Ülkelerin kalkınmışlık düzeyi, toplumsal yapılanma ve bilince yansıdığı kadar, aynı zamanda siyasi organların da demokrasiyi algılama ve uygulama yöntemine de yansır. Bu nedenle, geç gelişen ekonomilerde demokrasinin yerleştirilmesi siyasi erk açısından zannedildiği kadar kolay olmadığı gibi, toplumsal bilinç açısından da ciddi olarak algılanıp desteklenemez. Son sözü baştan söylemek gerekirse, geç kapitalistleşen toplumlarda halkın demokrasi talebi de yetersizdir, böylesi zayıf talep karşısında siyasal erkin demokrasi yolunda aşırı ilerleme arzusu da kısıtlıdır, hatta toplumsal talebin ötesine geçen bir demokrasi projesi söz konusu değildir. Belki de en temel nitelemesi ile, “toplumun kendini yönetme biçimi” olarak tanımlanan demokrasi uygulaması, doğal olarak, halkın iradesinin üzerinde bir düzeyde gerçekleşmez, gerçekleşemez. Hal böyle olunca, siyasal otorite demokrasi söylemini bir tür siyasal slogan olarak kullanır ve ancak bazı sosyal alanlarda demokratik uygulama gerçekleştirerek, demokratik toplum oluşturmanın üretim ilişkileri bağlamında temel belirleyicisine el atamaz.

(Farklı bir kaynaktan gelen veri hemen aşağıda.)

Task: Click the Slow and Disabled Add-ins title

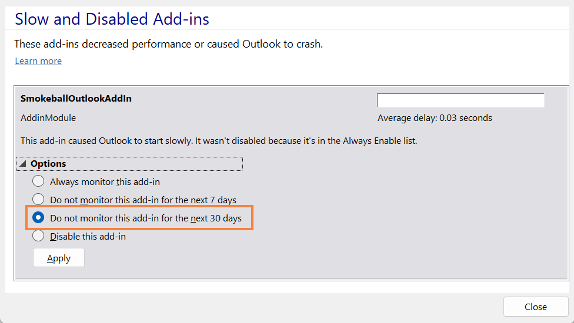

Toplumun kendini yönetme biçiminin demokrasi olarak nitelendirilebilmesi için toplum bireylerinin dengeli güç ilişkisi içinde olması kaçınılmazdır. Aksi durumda, ekonomik gücü elinde tutan kesim güçlü medya ve sair araçları kullanarak toplumsal ve/veya kamusal kararları kendi lehine oluşturabilir ve bu durumu görece güçsüz kesimlerin algılaması dışında tutabilir. İdeolojik aygıtların toplumsal bilinci yanıltma gücü ekonomik olarak güçlü kesime böyle bir avantaj sağlarken, güçsüz kesim sistemin ya da uygulamaların kendi aleyhine işletildiğinin farkına dahi varamaz. Örneğin, günümüzün ekonomik ilişkilerinde emekçiler giderek erirken sadece mücadele alanından çekilmemekte, aynı zamanda mücadelelerini de can düşmanı karşıtı olan sermayeyi de meşrulaştıracak şekilde dillendirmekte ve yürütmektedir. Şöyle ki, emekçileri “emeğin mücadelesi veya hakkı” sloganları ile mücadele yürütürken, zımni olarak sistemi ve karşıtları olan sermayeyi meşrulaştırmış ve kabullenmiş olmaktalar. Sistemin ve sermayenin meşrulaştırılması, hem mücadelenin sisteme karşı olmadığını zihinlere nakşetmekte, hem de başat gücün karşısında ancak ve koşullara bağlı olarak pazarlı yapabilecekleri kabulünün ilanıdır. Oysa emeğin ve insanlığın kurtuluşu, emekçilerin mücadelelerini salt “emekçi hakları” şeklinde değil, “sistemin emekçi yaptığı bizler insan olmak istiyoruz” şeklinde yaparak, hedefin sistem olduğunu bilinç düzeyine yükseltmeleri gerekmektedir. Tabiatıyla kısa dönemli mücadele ücret ve sair “günün emekçi hakları” o da ancak bir bölümü- üzerinde yapılmalı ve alınabilen haklar kısa dönemli kazanım olarak görülerek, uzun dönemde mücadeleyi sisteme yöneltmeleri gerekmektedir, çünkü gerçek demokrasi ve kurtuluş ekonomik altyapı üzerinde yükselir.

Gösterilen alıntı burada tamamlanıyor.